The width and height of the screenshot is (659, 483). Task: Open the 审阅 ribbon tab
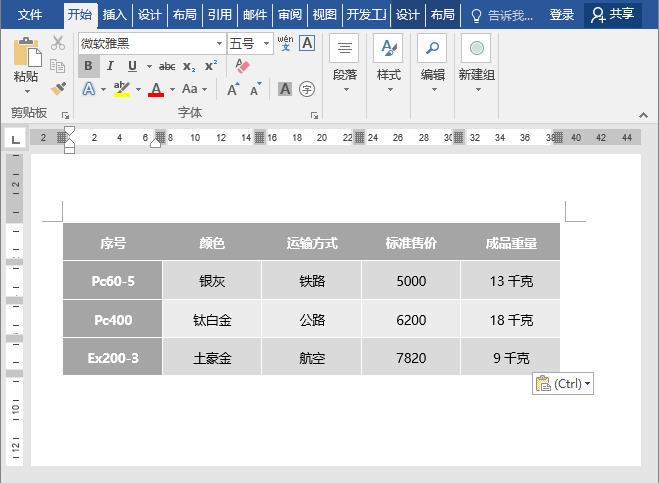pos(290,15)
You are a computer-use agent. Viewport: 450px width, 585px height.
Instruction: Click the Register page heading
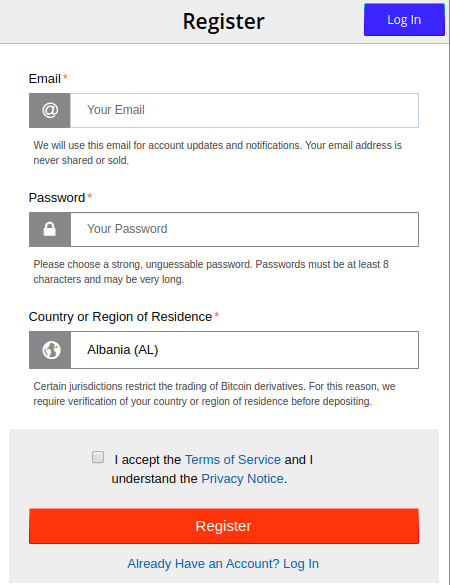point(224,21)
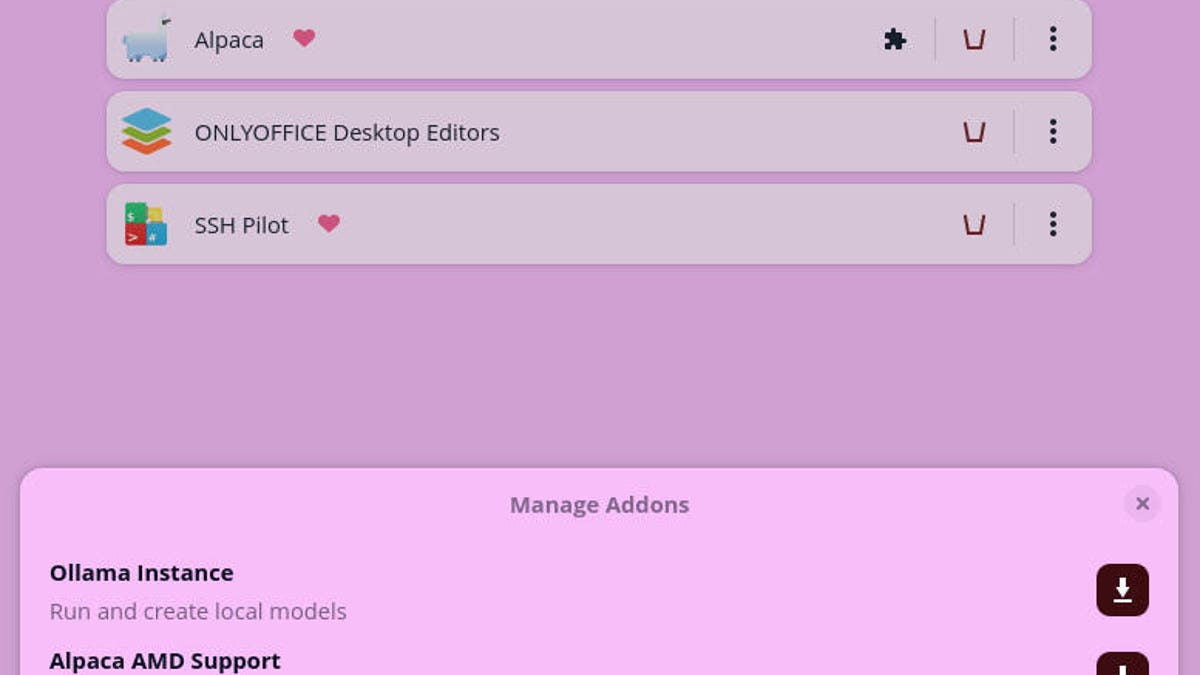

-=-=-=-=-

All of the entries need to be retyped word for word, pictures excluded.

The width and height of the screenshot is (659, 483). Task: Open the 审阅 ribbon tab
pos(290,15)
You are a computer-use agent. Viewport: 450px width, 585px height.
Instruction: Click the Register page heading
point(224,21)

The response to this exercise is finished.